DV-09-002 Factors affecting egg quality in American lobsters, Part II

Heather Koopman
Biology and Marine Biology
University of North Carolina Wilmington
601 S. College Road
Wilmington, NC 28401
910.962.7199
koopmanh@uncw.edu

This project is continuing exploratory work funded by Sea Grant in 2007 (DV-07-009) to evaluate various factors influencing the quality of eggs produced by American lobsters. Larger lobster eggs have been shown to have higher lipid contents, faster growth, and result in larger larvae; and that the lipids and fatty acids comprising the fat content of an egg will have a significant influence on growth rates and size of larvae at hatching, which increases the probability of survival to adulthood.
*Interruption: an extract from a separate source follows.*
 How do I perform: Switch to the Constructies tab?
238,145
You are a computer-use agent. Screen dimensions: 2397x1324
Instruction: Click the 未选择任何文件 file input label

In this preliminary survey, University of North Carolina researcher Heather Koopman found that large lobsters in fact did not have the greatest amount of lipid in their eggs and had consistently lower levels of omega-3 fatty acids than small or medium lobsters. Koopman found no obvious relationship between female size and egg size, information which could influence the harvest policies of the lobster industry.

Based on the first year of data, Koopman realized she needed to take samples from more lobsters and do additional analyses on the eggs. This current funding is supporting further sample collection and analysis of lobster egg size, lipid content, energy content, and seasonal variation.